Since federal preemption doesn’t apply as the challenged label statements are not “nutrient content claims,” Seeborg said, the question is then whether the complaint sufficiently states that a reasonable consumer is likely to be deceived by Ancient Organics’ statements. 

“The answer is, generally, yes,” Seeborg wrote. 

“The [complaint] plausibly states that the challenged statements would mislead consumers into believing the Product is healthy for them (or healthier than competing products), but the risks attendant to the high levels of saturated fat render it unhealthy or dangerous,” he continued. 
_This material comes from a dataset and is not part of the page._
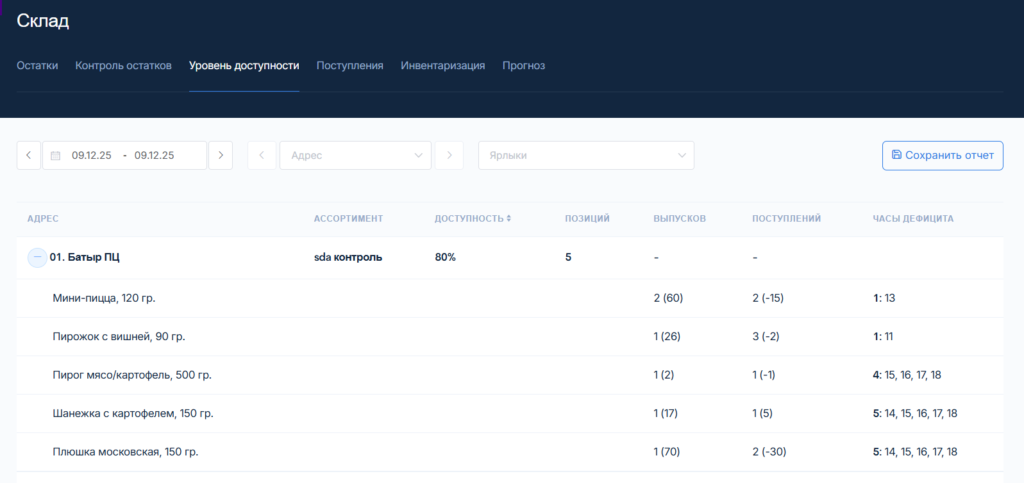Click the sda контроль assortment label
Screen dimensions: 1024x483
347,257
Seeborg added that the only label statement that qualifies as “nonactionable puffery” is the label encouraging consumers to use the ghee to nourish their bodies, minds and souls, as that statement has no concrete meaning “on which a consumer could reasonably rely.” He concluded that the plaintiffs cannot base their theory on that label statement moving forward.

Ancient Organics also argued the consumer plaintiffs lacked standing to sue for products they didn’t purchase. Seeborg cut down this contention, noting the Ninth Circuit has previously decided that named plaintiffs don’t lack standing just because they haven’t purchased some products “in a larger group of challenged products.” But he added that a complaint must still specify which products are being challenged, and the complaint doesn’t say which size container of the ghee the plaintiffs purchased, although it does clearly describe a 32-ounce container.  

“Thus, while the motion is denied in this respect, the claims may proceed only on the basis that the label on the 32-ounce size of the Product is at issue,” Seeborg wrote.